Sarah Pinborough on how to write a horror novel

The author of the Dog-Faced Gods series and Poison gives advice on writing horror fiction

Author Sarah Pinborough
Sarah Pinborough

Sarah Pinborough is the author of such acclaimed horror novels as The Hidden, the Dog-Faced Gods sci-fi detective trilogy and Poison, the first in her upcoming trilogy of updated fairytales from Gollancz.

We talked to the writer about how to avoid horror clichés, writing for young adults, and the importance of writing what scares you.

You’ve written creature-feature horror and detective horror. Do they require different approaches?

I probably approach them the same way but the crime ones obviously need a lot more research. Even though Dog-Faced Gods was slightly in the future it was only a little bit in the future, and you can’t have some kind of supernatural solution in a crime novel. Even though mine had sort of sci-fi undertones, you know a crime reader wants it all to play out in the real world. So you have to lay your clues more carefully, although my horror novels were quite plotty. You know, they weren’t just people stuck on an island with stuff happening. Although the creature feature ones probably were! (laughs)

I think any novelist has one way they write and plan a book so that doesn’t really change, but I think the research changes and the plotting takes a lot more time with a crime book.

Do you have any advice for avoiding clichés and tropes when you’re writing horror?

I would say, and I’ve said it a lot about horror, I’m sure I’m not the first person to have said it, is that when you plan your horror novel, make sure it’s about the man or the woman not about the monster or the horror or the ghost or whatever the supernatural element is. If you are pitching your novel as “It’s about some zombies” or “It’s about a werewolf”, then it’s going to be clichéd. If you say it’s about a man who’s struggling with such-and-such, and finds himself in this situation…you know, I always think whatever the supernatural element is, it should be a metaphor for something else in the book. I liked The Passage and that only came out a couple of years ago and that was a very original vampire novel. I tend to veer away from those kinds of monster books writing-wise, but people still do do original takes on them. I just think it’s about being very careful that it’s about the characters and not about the monsters.

So ground it in the characters…

Yeah, with all books, the plot should be driven by the character anyway. So I think with horror especially, make it about a person rather than about the monster. If that makes any sense.

Do you think it’s important to worry about whether the scares will work for other people?

You really can’t think about whether it’s going to scare other people. Because I would look at The Silence of the Lambs and say, “That to me is a far more scary horror novel than, say, Christine.” So what scares you is all you can really write about. And most horror writers are terrified of everything so it gives them a big scope! They’re so focused on a million ways they could die, real and unreal. So I think it would be naïve to say people don’t think “Oh that could be spooky.” But then you do end up writing something a bit clichéd.

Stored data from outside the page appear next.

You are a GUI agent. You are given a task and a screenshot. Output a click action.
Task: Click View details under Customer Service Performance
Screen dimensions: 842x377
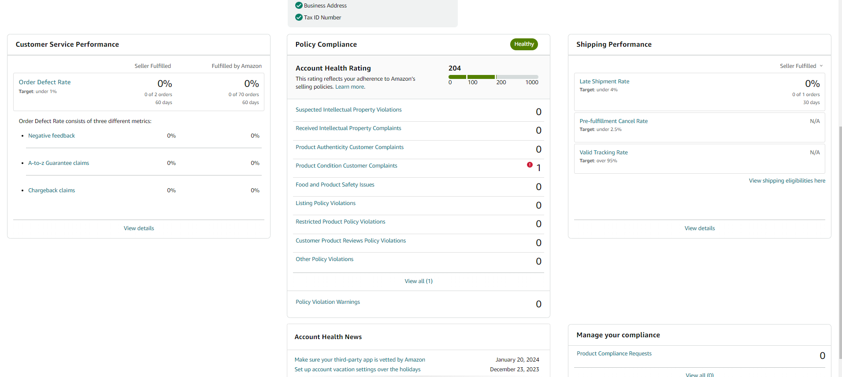139,228
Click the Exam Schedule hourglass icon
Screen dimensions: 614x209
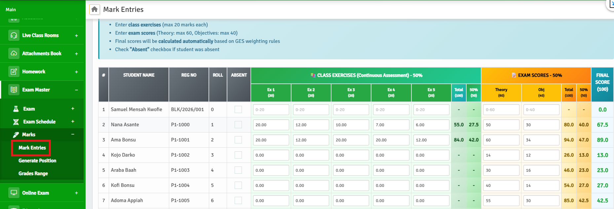coord(16,122)
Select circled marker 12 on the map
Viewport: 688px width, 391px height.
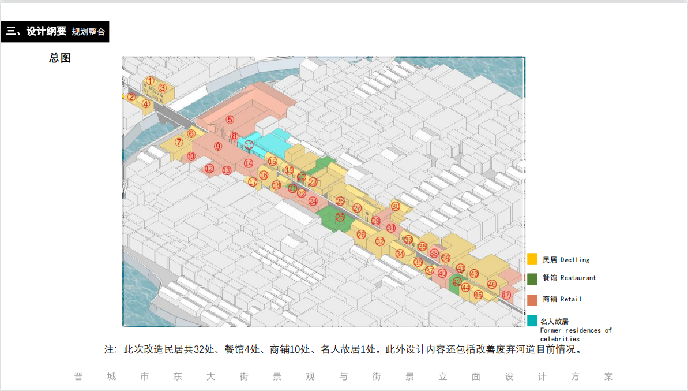[209, 169]
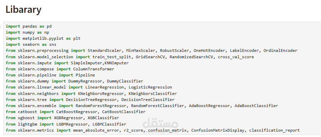This screenshot has height=137, width=321.
Task: Click the Libarary heading
Action: pyautogui.click(x=23, y=9)
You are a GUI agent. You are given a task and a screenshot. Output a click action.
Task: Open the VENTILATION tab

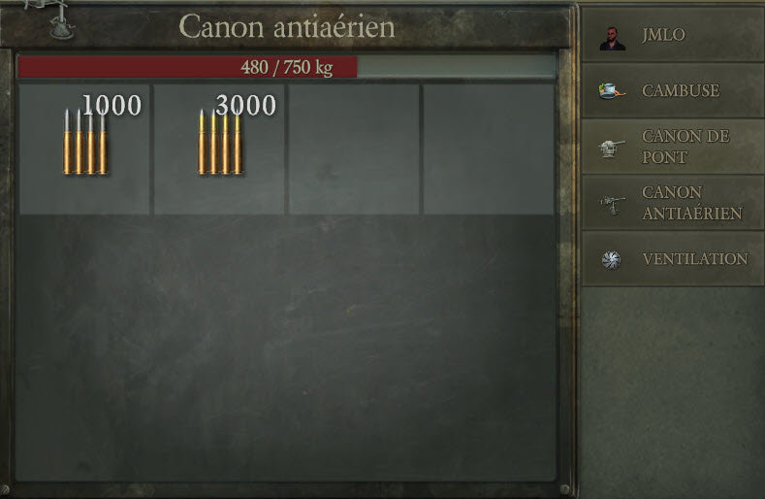point(673,258)
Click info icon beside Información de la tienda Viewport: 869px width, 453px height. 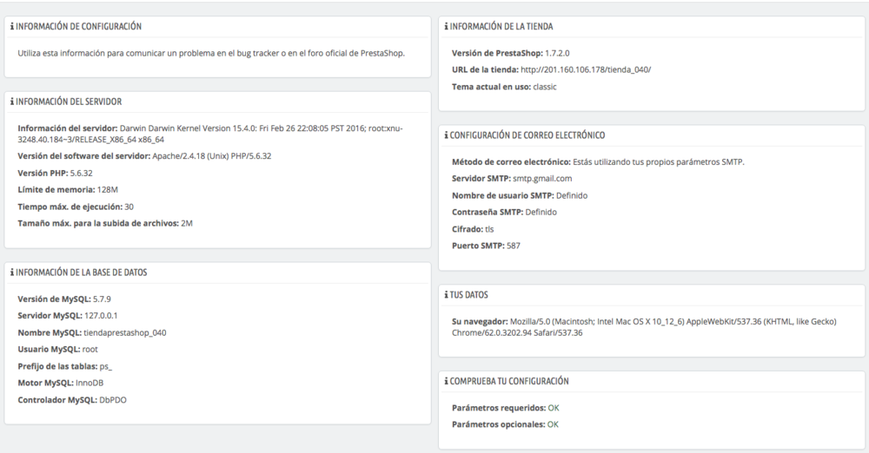click(446, 27)
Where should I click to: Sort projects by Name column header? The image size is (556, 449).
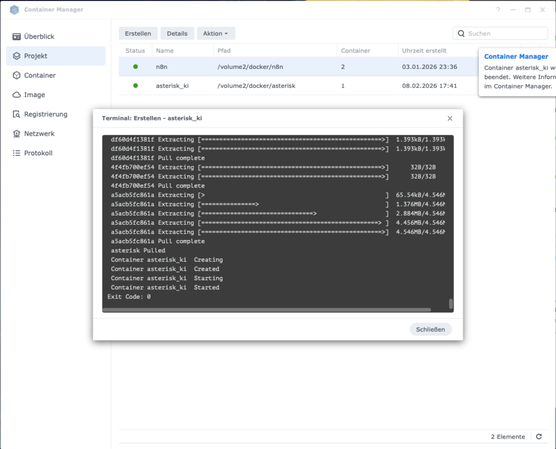[x=165, y=50]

If you think of, and I keep referring to film which probably isn’t very appropriate, but you know those Japanese horror films, when The Grudge or The Ring first came out that was really quite scary. By the time you’ve seen five of them with the girl with hair over her face, you know, it’s not scary any more! So, we all like a bit of a creaking door and a bit of atmosphere build up. When I was writing The Taken, I can’t remember what scene it was but I remember I scared myself and I thought “Oh that’ll be good.” Whether it was good for anyone else…you can’t predict what’s going to scare people. But you’ve got to write your fears for yourself. With pretty much any book you’ve got to write for yourself. And then if people like it or are scared by it that’s a bonus.

PoisonDid you take a different approach when writing your YA books?

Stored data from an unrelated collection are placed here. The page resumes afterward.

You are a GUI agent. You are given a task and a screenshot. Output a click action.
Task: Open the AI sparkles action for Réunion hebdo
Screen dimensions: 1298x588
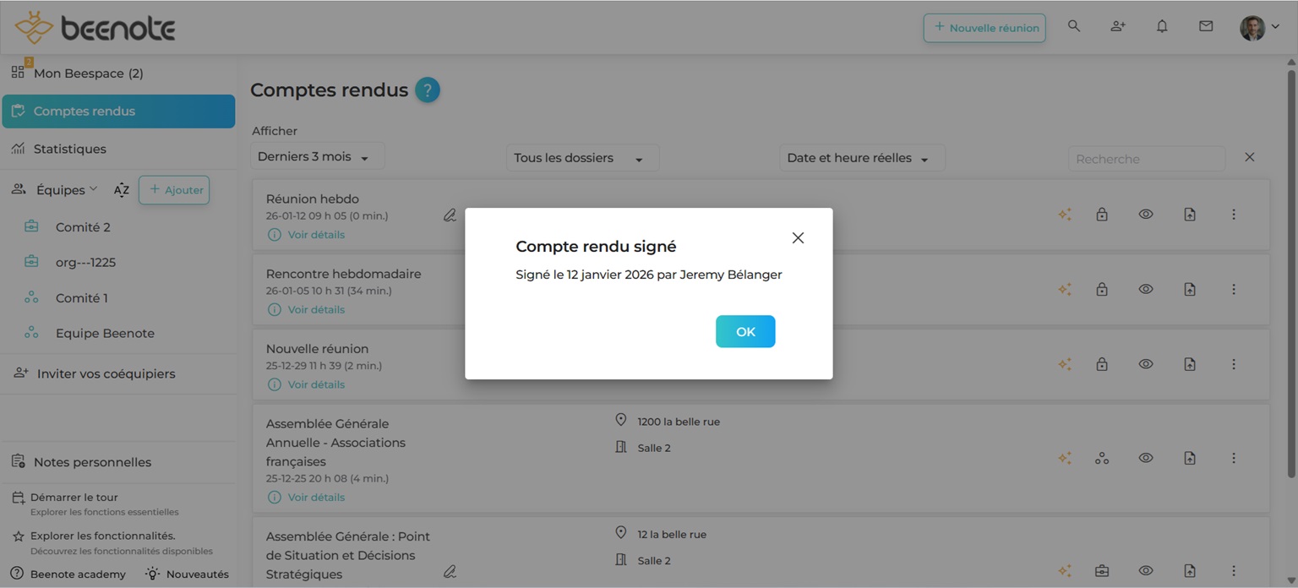1065,214
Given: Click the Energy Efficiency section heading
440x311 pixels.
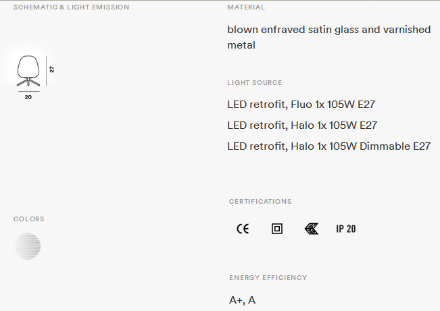Looking at the screenshot, I should tap(268, 278).
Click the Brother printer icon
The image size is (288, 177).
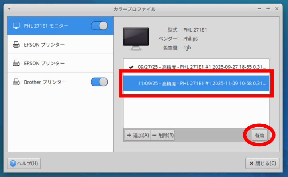click(x=16, y=82)
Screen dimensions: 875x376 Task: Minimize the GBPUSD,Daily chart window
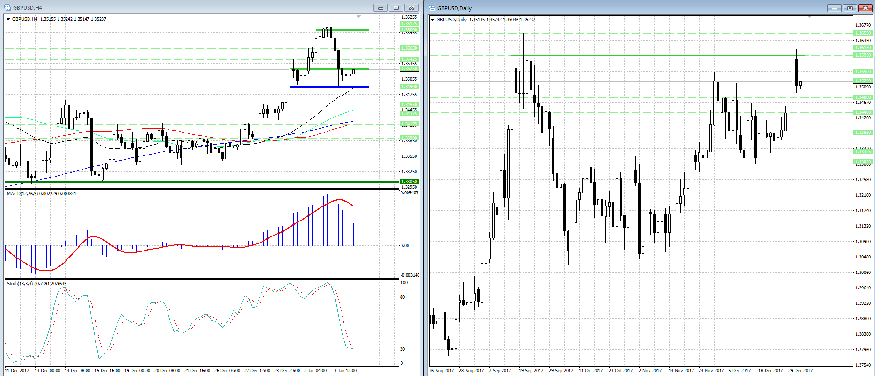pos(834,8)
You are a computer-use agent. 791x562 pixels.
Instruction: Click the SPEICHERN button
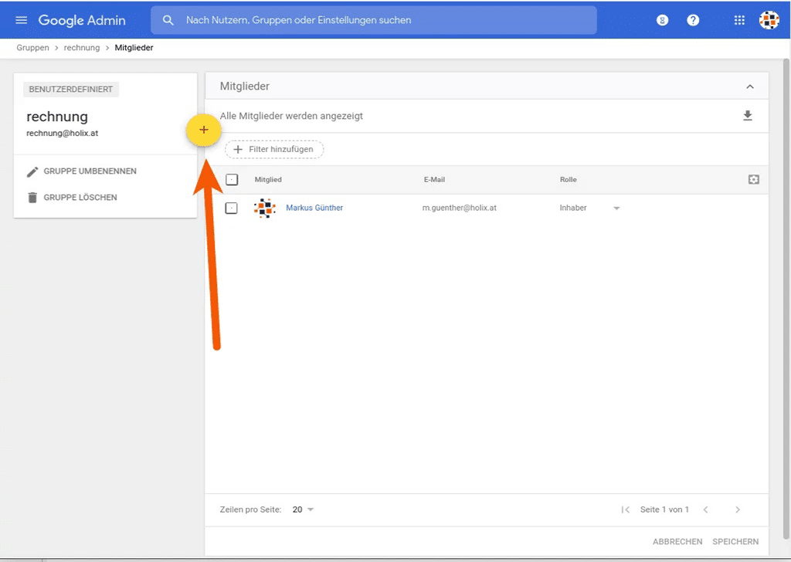tap(735, 541)

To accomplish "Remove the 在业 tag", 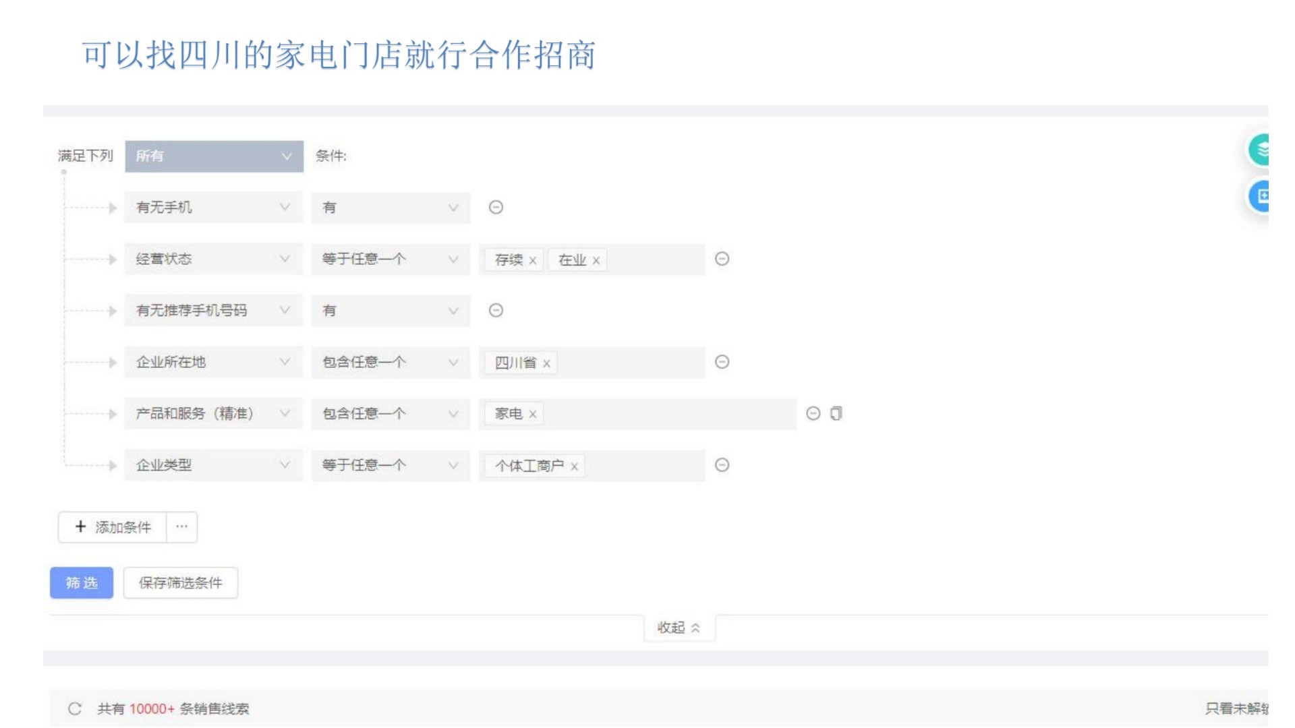I will click(x=596, y=260).
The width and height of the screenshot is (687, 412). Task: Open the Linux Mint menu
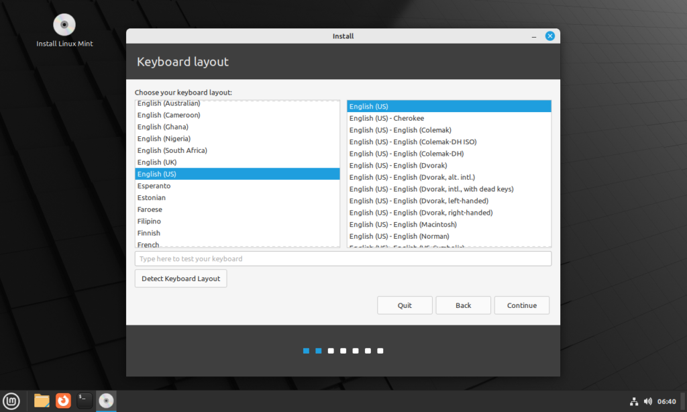[x=12, y=401]
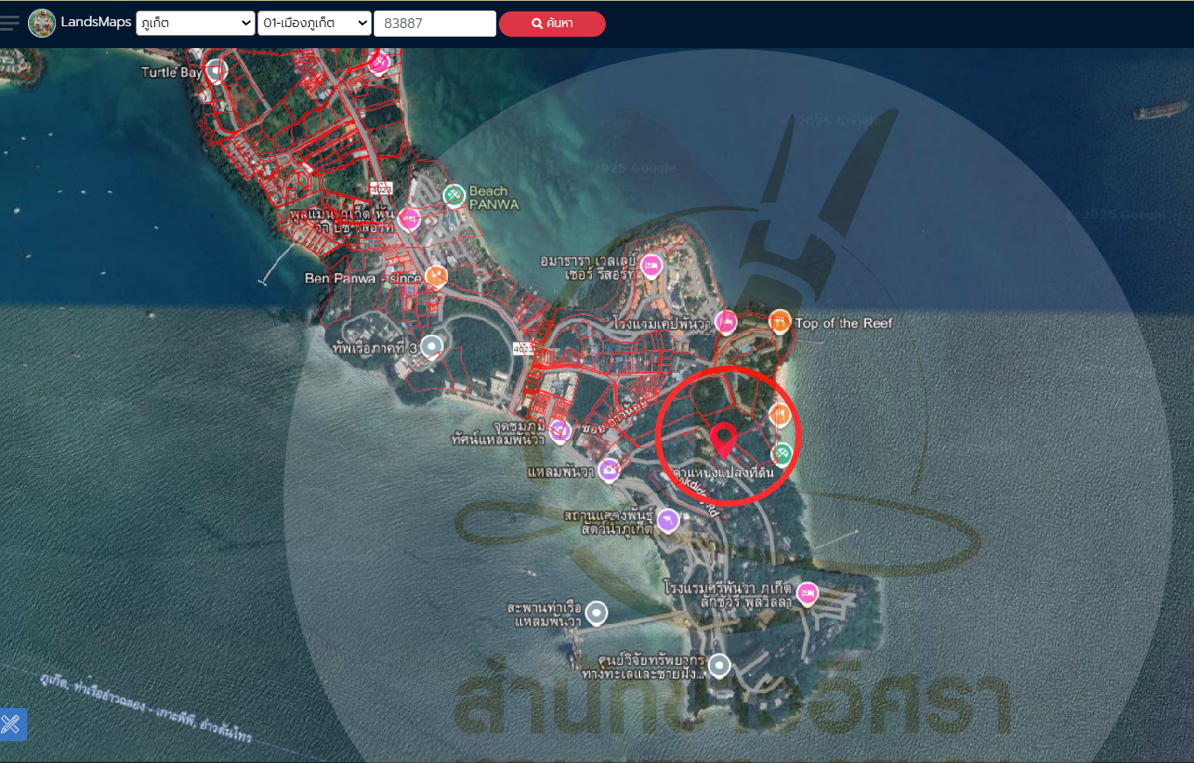Select the Sri Panwa hotel bed marker
This screenshot has width=1194, height=763.
tap(806, 594)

On the first one I very much did, for at least half of it, I was very much thinking “This is for a younger audience.” And I think actually they were better books when I stopped, when I just got into the story. The main difference is that the characters are younger in a young adult book, so your main characters are young.

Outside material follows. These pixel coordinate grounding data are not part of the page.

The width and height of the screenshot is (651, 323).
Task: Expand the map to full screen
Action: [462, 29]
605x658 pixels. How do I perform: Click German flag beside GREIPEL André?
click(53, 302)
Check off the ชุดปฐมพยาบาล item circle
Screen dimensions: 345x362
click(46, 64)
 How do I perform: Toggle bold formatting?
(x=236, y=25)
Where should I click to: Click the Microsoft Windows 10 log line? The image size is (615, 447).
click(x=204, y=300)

And they’re much more interesting in their views of right and wrong. I mean, you can have kids that are quite street-wise but they still have a very defined right and wrong. It’s only when you’re an adult that you get the proper grey areas creeping in, when you’ve made lots of mistakes and you kind of learn to talk yourself out of what you’ve done that’s wrong, you kind of make excuses for yourself. I taught in a very rough school and a lot of them came from broken homes, but if a teacher had an affair with another teacher they were shocked by it because that was wrong and that was grown-ups, so they have a much higher value system for adults than adults have for each other. So that’s quite interesting to play with in young adult.

And you have to be careful, I mean mine are quite, lots of bad things happen and kids die and there’s lots of adult stuff but how you write that changes. You have to be a bit more careful with how you do violence in young adult books, I think. I think some people don’t, I think some people get away with it. Plotting-wise, they’re quite twisty-turny. I think you have to be careful of not dumbing down, just adapting how you tell the story.

You’ve written a series of novels but you’ve also had two series on-going at the same time. What advice would you give to authors attempting to write two series simultaneously?

Don’t do it! (laughs) No…Doing the two trilogies at the same time was horrific. Because I would write one of one, and then one of the other, then one of the first one so I was constantly forgetting where I was in the story for each one, and I’d have to go back and really refresh my memory, whereas with the three fairytales I’ve just done I wrote them back to back, and so it felt like I was writing one long novel rather than three interlinked. There was no divide between them. And now I’ve got to write the second one of the duology. Which I’d completely forgotten the first one of but luckily just had the page proofs, so I can remember the story now! So it’s hard to juggle lots of things. I mean, I do and people do, but in some respects it’s better to make lists and think “Right, let’s get that done, and then work on that and then work on that.” But if you’ve got two publishers to keep happy then you do sort of have to jump between the two.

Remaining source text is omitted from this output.